» **Aim of the task**
Format the records from the line containing "upload your video" through the line containing "Virtual (40, 1590)" as a Markdown table, skipping any blank lines. Use two columns: "No." for the row number and "Record" for the line.

** begin Dataset **

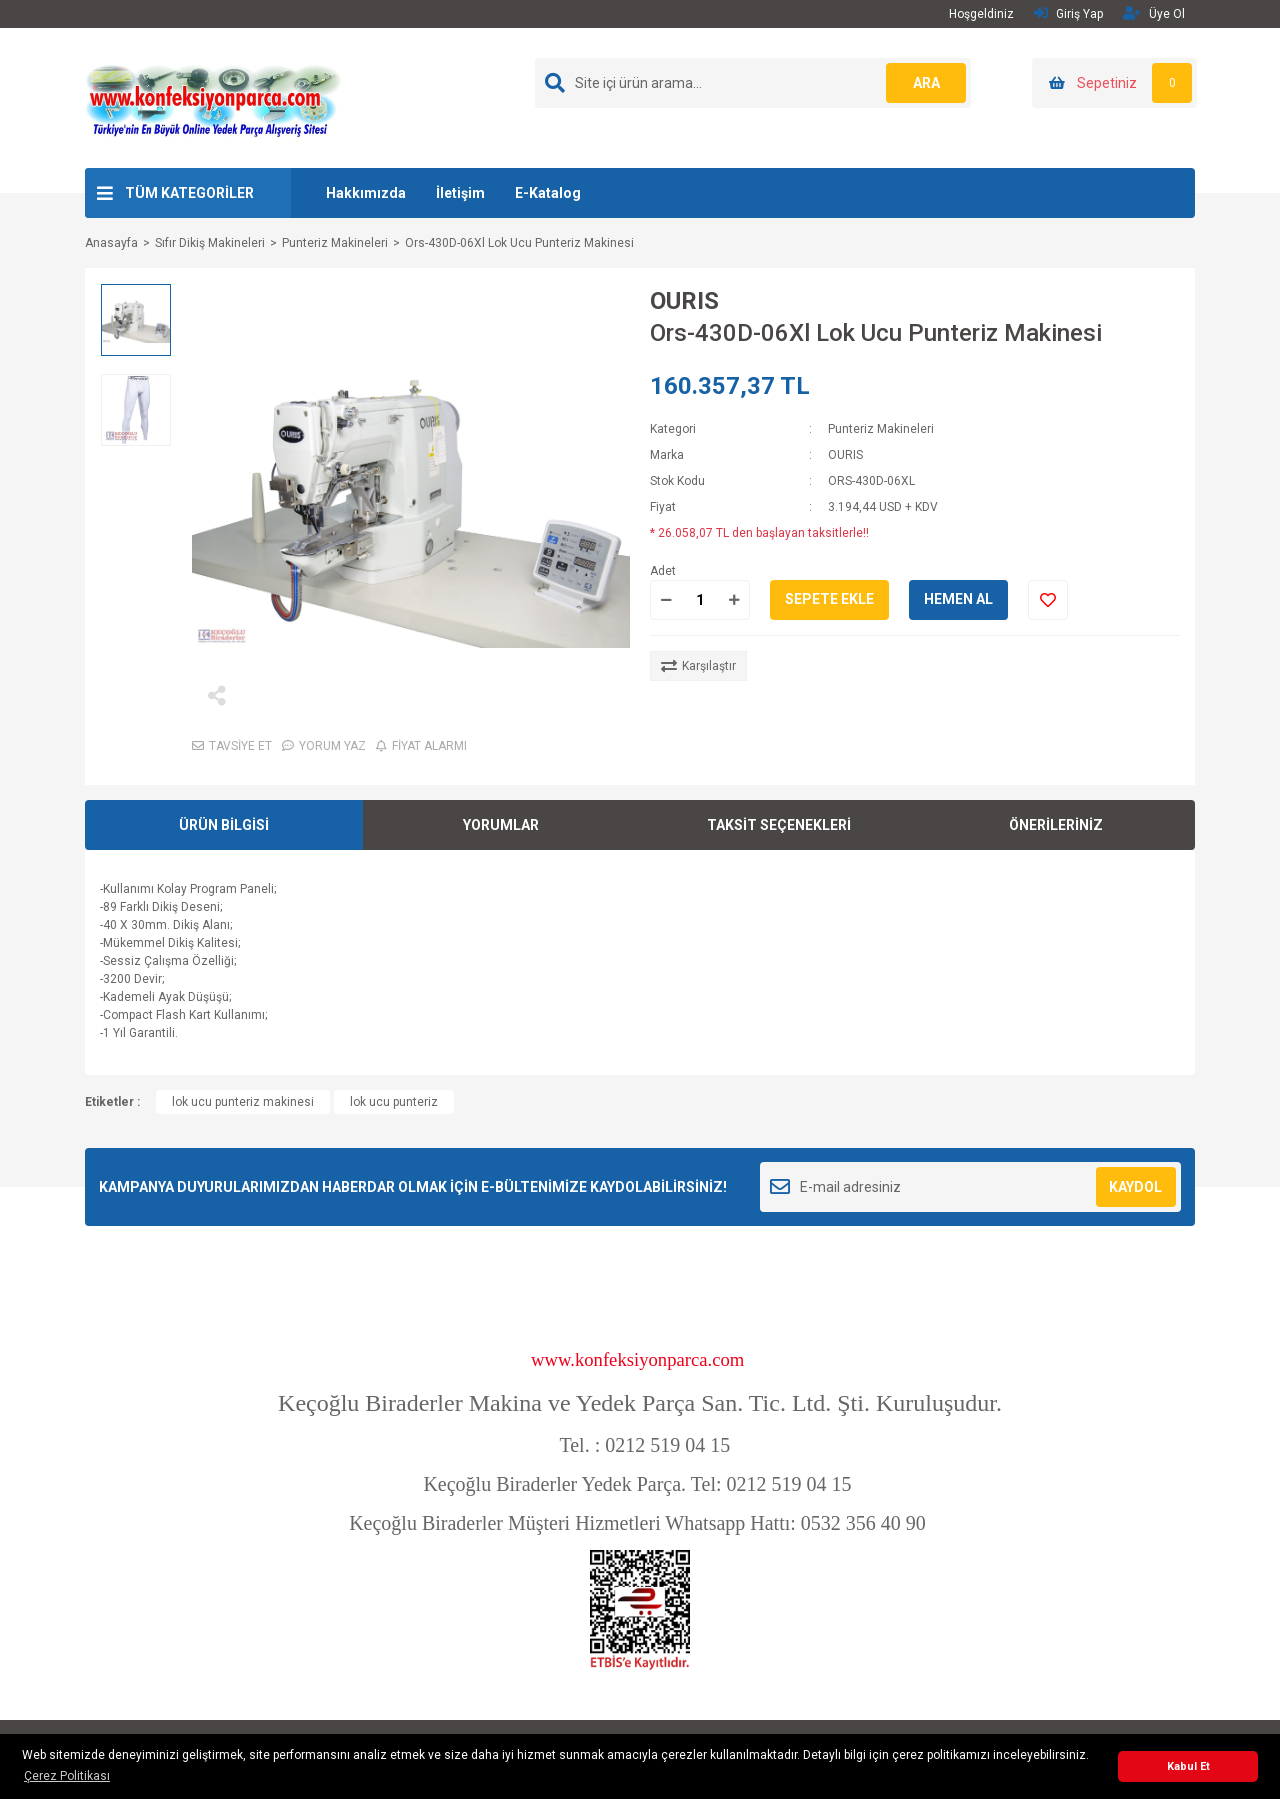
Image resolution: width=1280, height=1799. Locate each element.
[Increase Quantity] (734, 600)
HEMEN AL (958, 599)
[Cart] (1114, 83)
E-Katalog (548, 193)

** end Dataset **
** begin Dataset **

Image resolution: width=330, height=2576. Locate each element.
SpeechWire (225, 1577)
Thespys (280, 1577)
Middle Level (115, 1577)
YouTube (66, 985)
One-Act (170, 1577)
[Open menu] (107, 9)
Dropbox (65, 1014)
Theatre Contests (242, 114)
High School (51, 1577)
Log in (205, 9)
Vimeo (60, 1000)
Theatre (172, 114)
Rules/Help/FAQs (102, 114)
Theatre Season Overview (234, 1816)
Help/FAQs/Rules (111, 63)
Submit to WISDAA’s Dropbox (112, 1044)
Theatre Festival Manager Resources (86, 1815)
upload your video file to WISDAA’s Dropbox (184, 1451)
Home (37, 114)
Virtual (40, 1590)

** end Dataset **

» **Task solution**
| No. | Record |
|---|---|
| 1 | upload your video file to WISDAA’s Dropbox (184, 1451) |
| 2 | Home (37, 114) |
| 3 | Virtual (40, 1590) |